This theory of knowledge, to me the most acceptable, was defended before Popper (1976), by Simmel (1892). It is rejected, though, by those who do not want knowledge to be circular and either endorse a fideist or a skeptical vision (Albert, 1990). Incidentally, as I have shown elsewhere, accepting the idea that knowledge consists of conjectures and refutations does not lead to accepting Popper’s falsification theory (Boudon, 1994b).

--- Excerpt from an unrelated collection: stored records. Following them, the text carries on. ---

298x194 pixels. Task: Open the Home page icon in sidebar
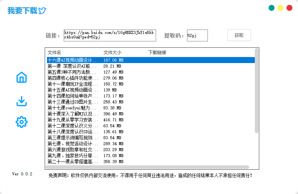tap(22, 78)
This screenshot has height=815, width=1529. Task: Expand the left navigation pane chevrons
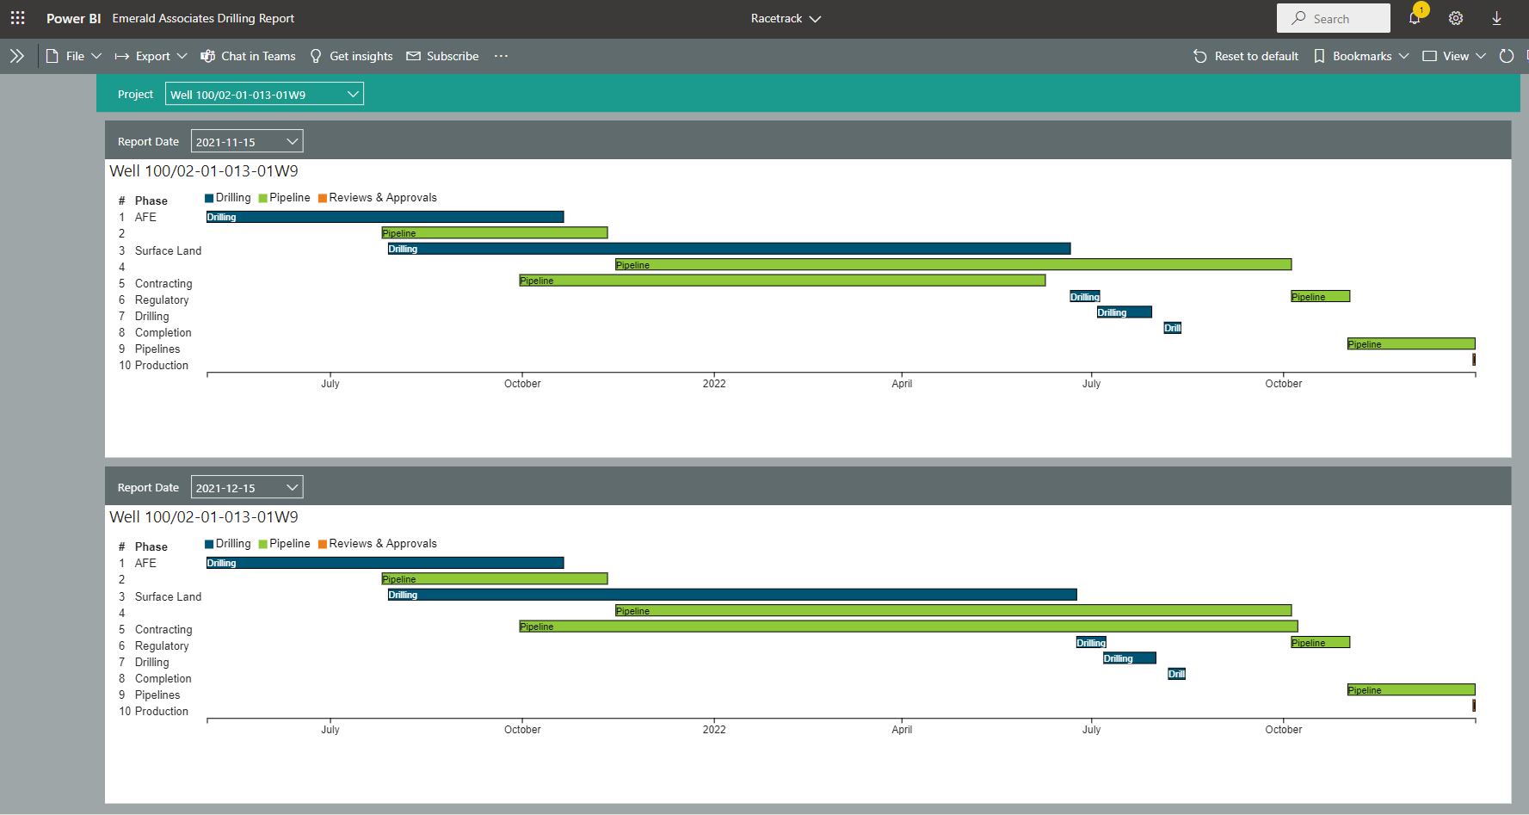coord(16,56)
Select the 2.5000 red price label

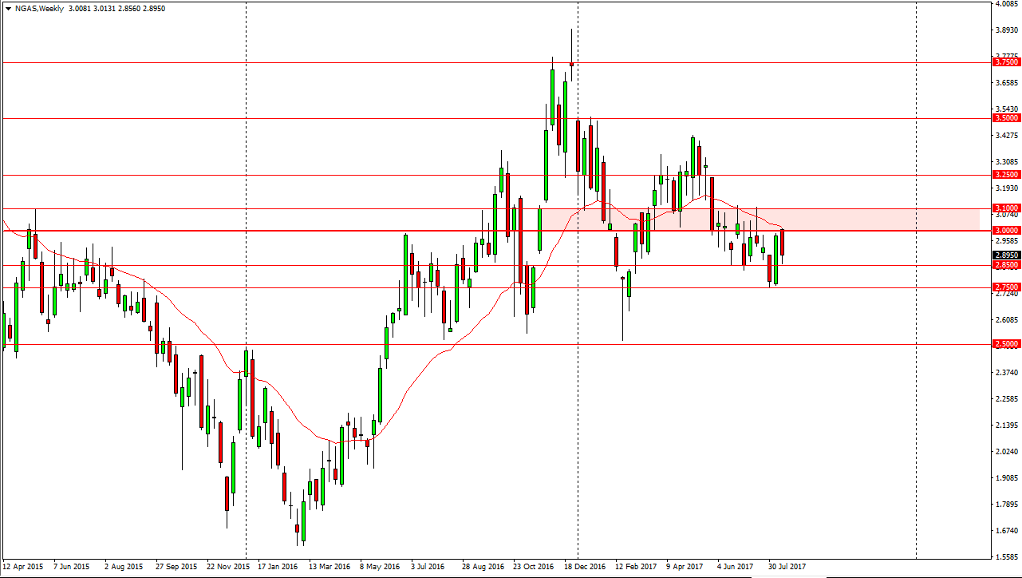1004,344
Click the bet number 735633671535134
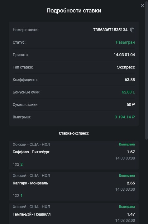The width and height of the screenshot is (148, 224). pyautogui.click(x=110, y=30)
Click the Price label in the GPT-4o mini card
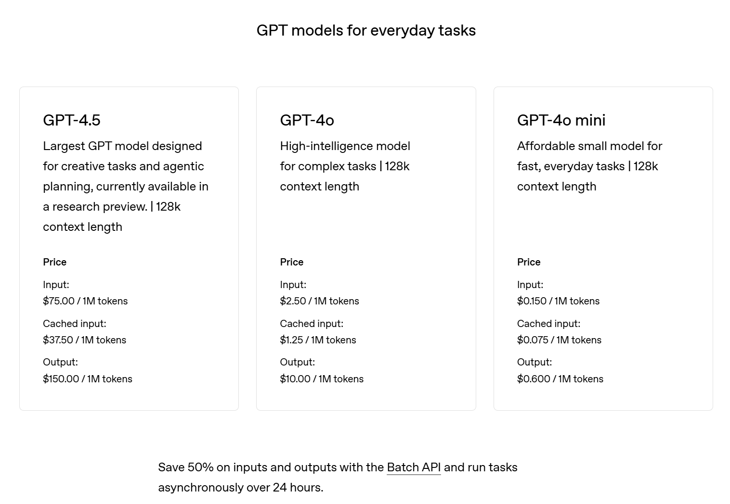Screen dimensions: 730x504 pos(529,262)
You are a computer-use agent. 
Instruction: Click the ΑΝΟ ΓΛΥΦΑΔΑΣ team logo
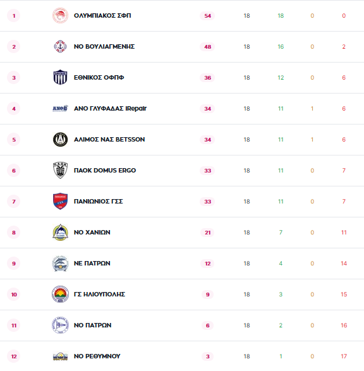tap(60, 108)
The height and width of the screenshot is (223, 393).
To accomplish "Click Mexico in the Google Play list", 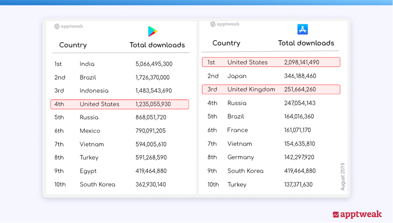I will (90, 131).
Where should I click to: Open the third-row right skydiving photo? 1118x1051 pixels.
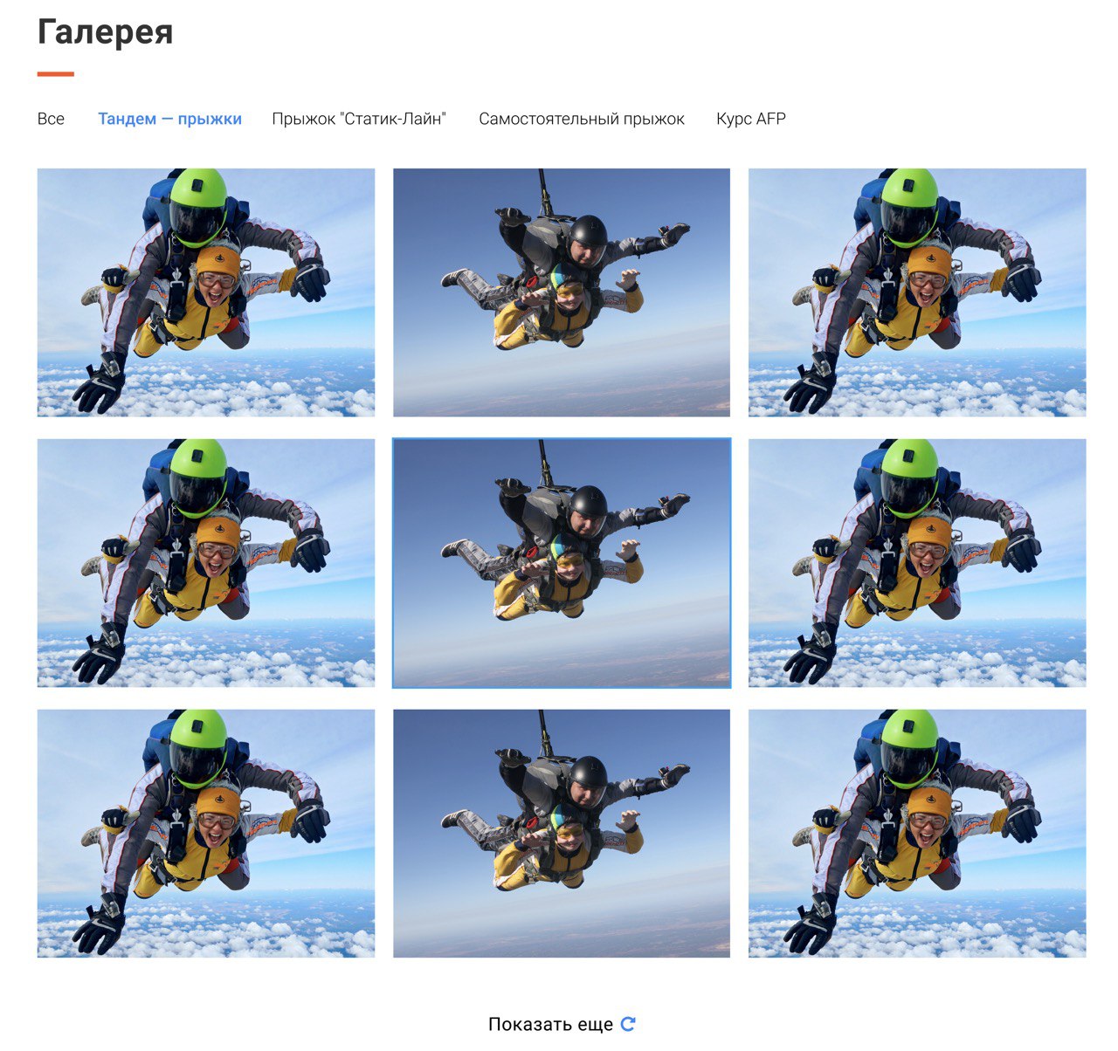coord(917,834)
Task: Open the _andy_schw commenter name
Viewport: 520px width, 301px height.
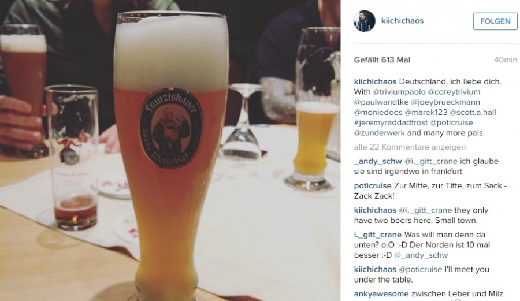Action: click(378, 161)
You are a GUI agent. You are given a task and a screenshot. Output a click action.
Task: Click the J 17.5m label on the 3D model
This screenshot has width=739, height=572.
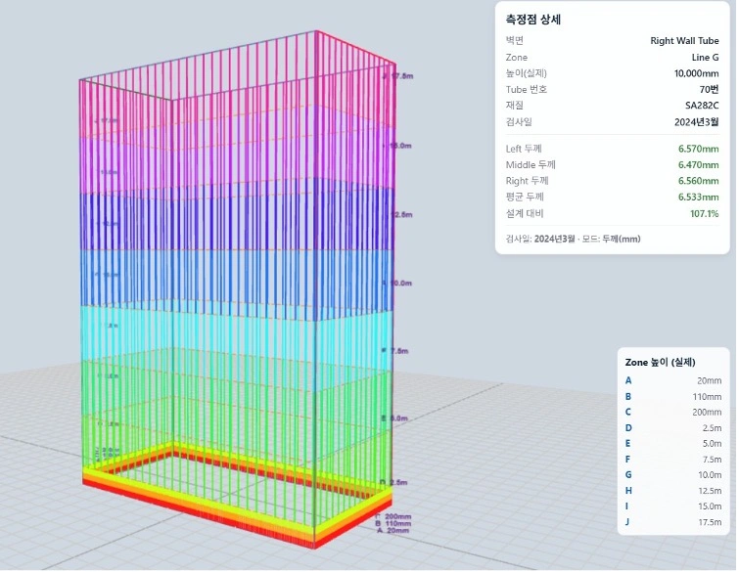pyautogui.click(x=398, y=76)
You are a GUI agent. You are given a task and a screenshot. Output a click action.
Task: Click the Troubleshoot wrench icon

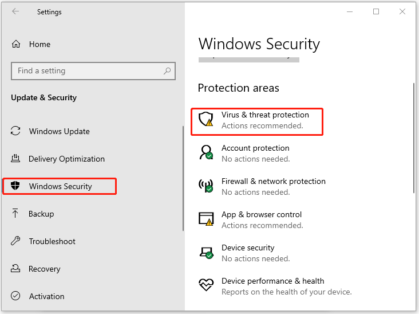16,241
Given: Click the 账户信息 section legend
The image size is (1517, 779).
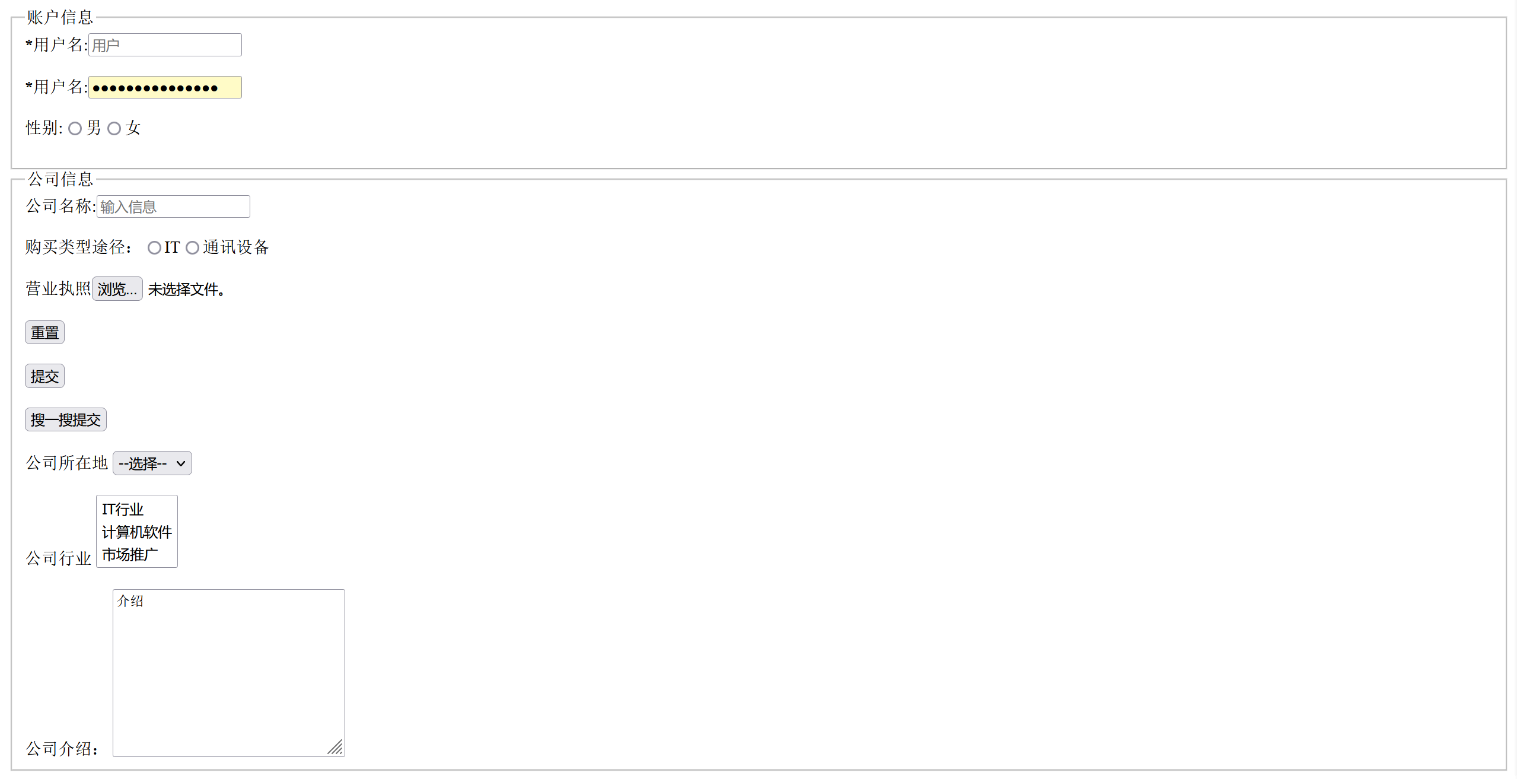Looking at the screenshot, I should tap(60, 17).
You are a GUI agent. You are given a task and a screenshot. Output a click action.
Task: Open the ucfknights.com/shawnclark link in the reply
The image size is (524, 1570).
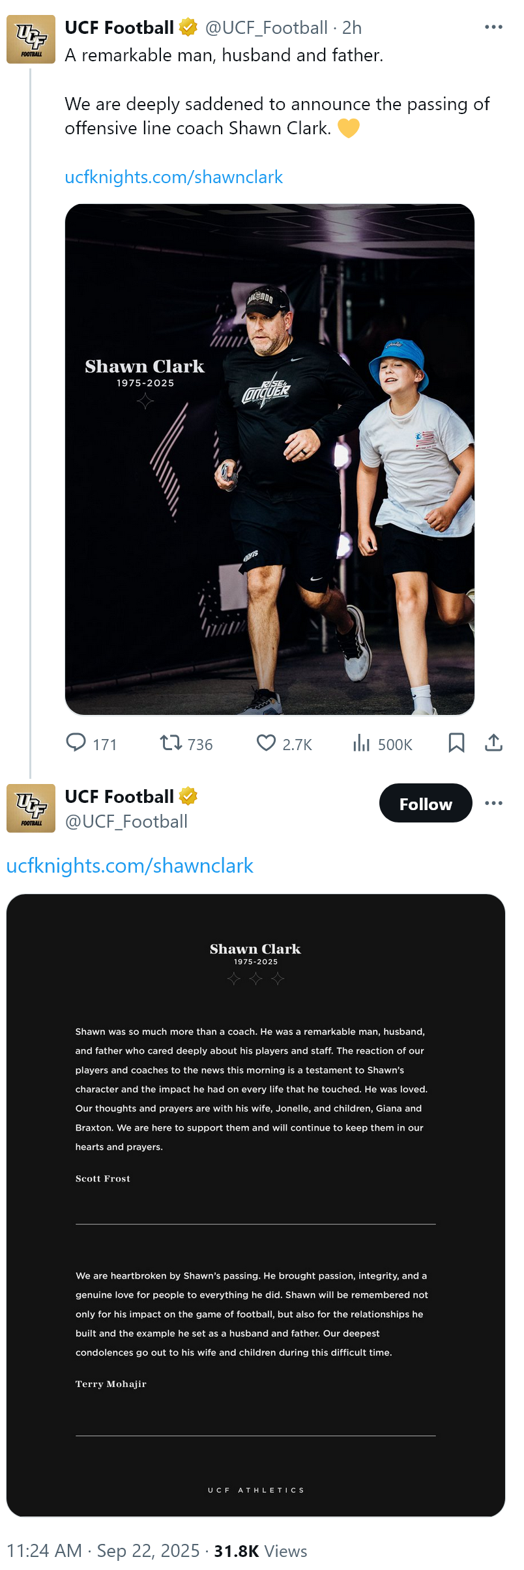[x=130, y=865]
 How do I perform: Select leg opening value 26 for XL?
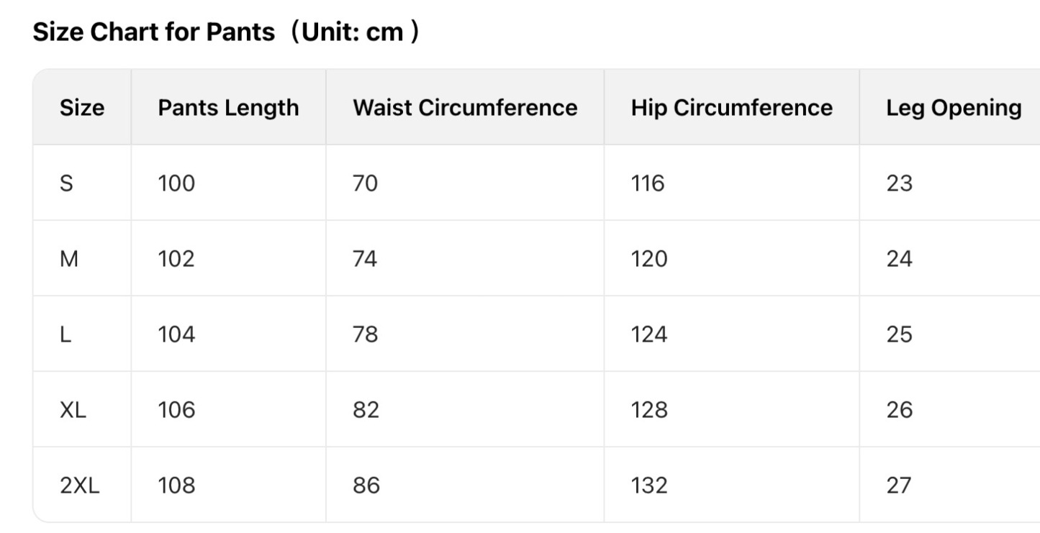point(900,410)
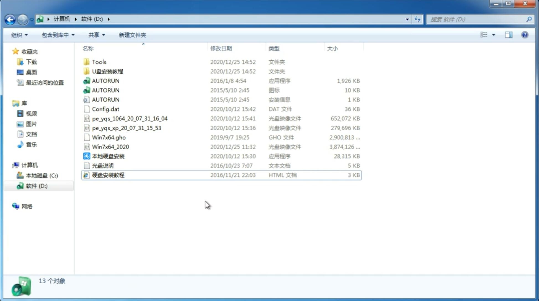Open pe_yqs_1064 disc image file
The height and width of the screenshot is (301, 539).
[130, 118]
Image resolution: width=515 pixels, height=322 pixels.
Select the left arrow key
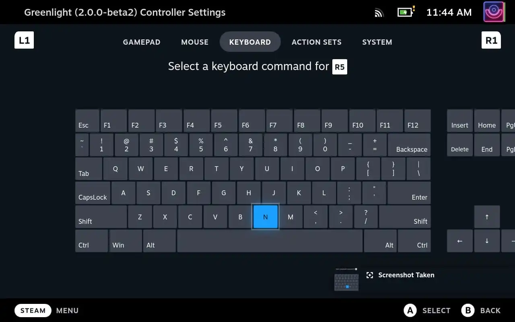pyautogui.click(x=460, y=241)
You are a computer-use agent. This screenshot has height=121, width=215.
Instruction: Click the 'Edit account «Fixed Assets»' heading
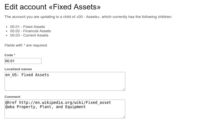(52, 7)
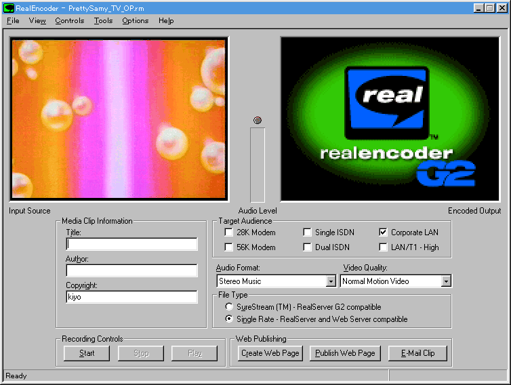Open the Video Quality dropdown
Viewport: 511px width, 385px height.
click(446, 281)
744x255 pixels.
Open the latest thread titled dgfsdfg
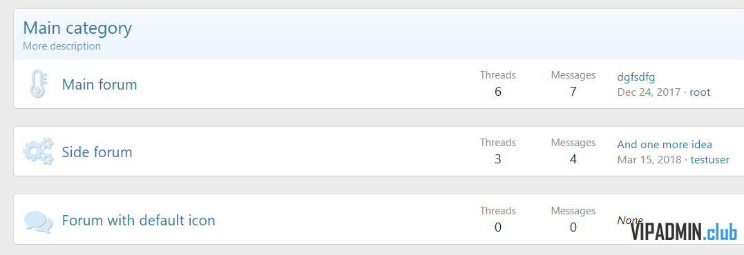tap(636, 77)

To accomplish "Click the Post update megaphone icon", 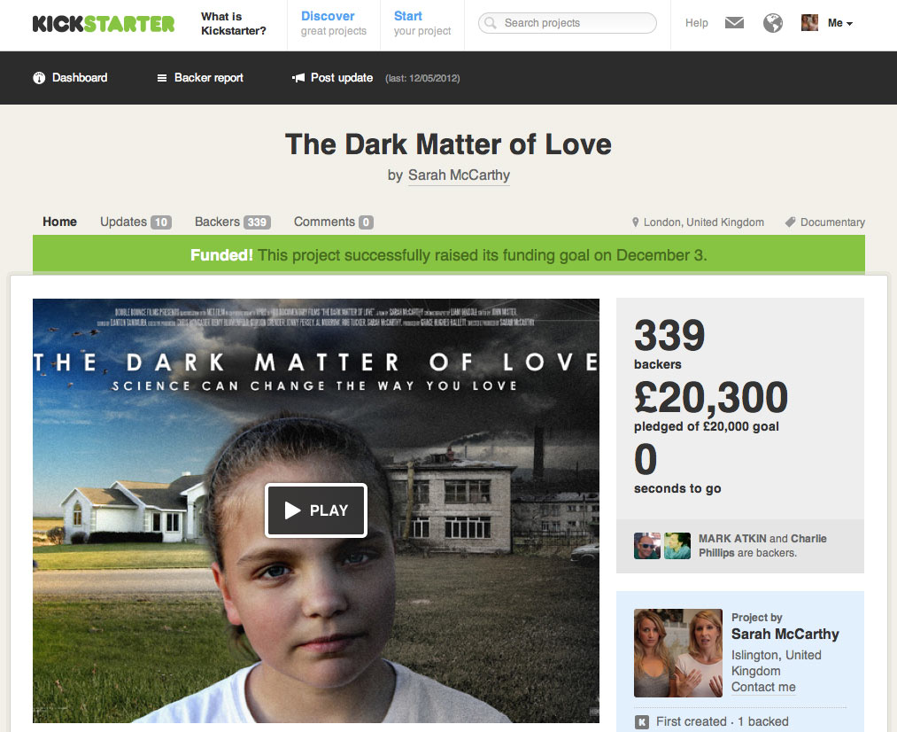I will coord(298,78).
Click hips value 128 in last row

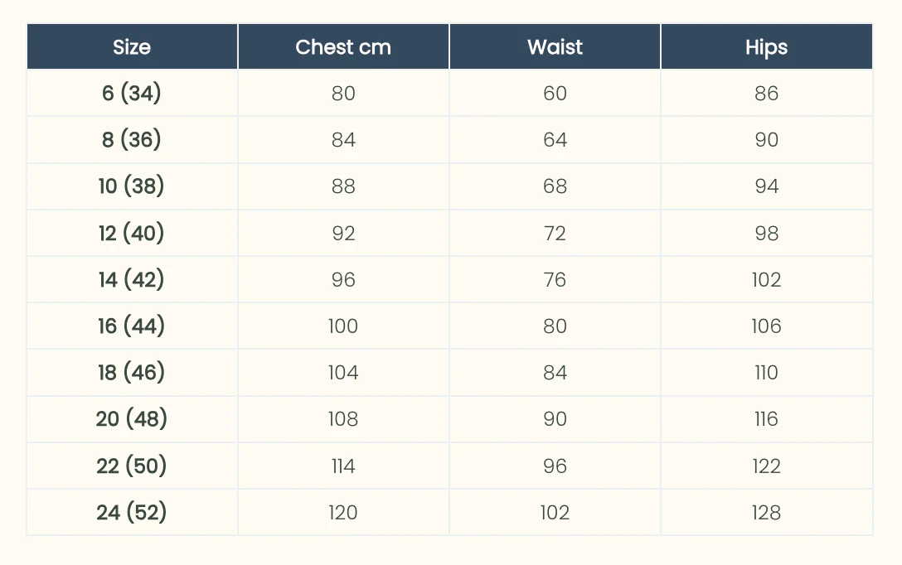pyautogui.click(x=767, y=513)
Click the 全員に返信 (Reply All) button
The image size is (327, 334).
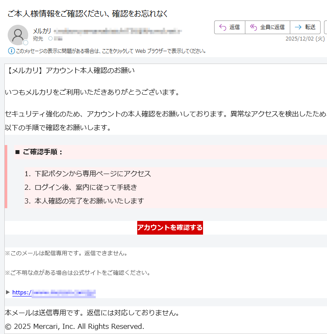pyautogui.click(x=267, y=27)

Example: The Theory of Turmoils

I am referring here to a famous discussion among Middle Ages physicists. They started from the principle that any move must have a cause. This is typically a statement that does not derive directly from observation, but that is confirmed though by an indefinite number of observations. This leaf of paper moves because I make it move. Otherwise, it would stay at rest. But the principle led to questions which appeared as difficult to answer. If any move has a cause, which cause keeps the boat moving when the wind has suddenly completely fallen? Which cause keeps the arrow moving once it has left the bow? Physicists of the Middle Ages started from the principle that any move has a cause. They devised answers that appear to us now easily ridiculous: the boat would provoke an invisible turmoil that would push it and keep it moving after the wind has fallen. If so, said a physicist, if such a turmoil does actually operate, a heap of corn should fly in different directions depending on whether it is located in the front or at the back of the boat’s deck. Progressively, the theory of turmoils appeared on the whole to create more questions than it solved. But again, how can it be explained that the boat or the arrow keep moving? The solution to this puzzle was found once the weakness of the principle “every move has a cause” was discovered, and once it was understood that it should be completed and reformulated: “no object at rest will move without a cause making it move, and no object in move will come to rest without a cause bringing it to rest.” From this new principle, the revolutionary consequence could be drawn that no cause makes the boat or the arrow move. This new principle, the Newtonian principle of inertia, was from that moment definitely accepted. It seems unlikely that it would be put into question.
This example of the principle of inertia is probably one of the most spectacular the history of science provides of the back-and-forth process between principles and consequences characterizing the production of knowledge. Many others of course could be offered. To mention just another equally instructive one, the Greeks drew from the fact that the ratio S/D of the side S of a square of length one to its diagonal D should be both even and odd the conclusion that S/D was not a “number” but a “growth” (“grandeur”). In other words, they postulated the existence of two types of quantities. It took centuries before it was realized that the notion of number should not be restricted to natural and relative numbers (that is, of type A/B where A and Β are integers) but should include “ir-ratio-nal” numbers as well, in other words, numbers which cannot be expressed as the ratio of two integers. The principle, here the definition as to what numbers are, was reformed because by so doing, it was possible to eliminate the obscure notion of a “growth,” which would not be possible to measure by a number.
Finally, we believe in a scientific truth; we believe that “X is true,” because X appears to us as grounded on a system of reasons, which appear to us as strong, given the state of the discussion at a given time. Before the principle of inertia was elaborated, the physicists had reasons to believe in the theory of turmoils: they could perceive it as strong. Once the principle of inertia was formulated, the reasons supporting the earlier theory of turmoils were weakened. So, we believe in a theory when it appears to us as supported by stronger reasons than any alternative theories. We believe the theory that “the earth is round rather than flat,” because it is grounded on stronger reasons than the theory “the earth is flat.” Our belief is grounded on the fact that we see that all the arguments supporting the theory “the earth is flat” would be definitely weaker.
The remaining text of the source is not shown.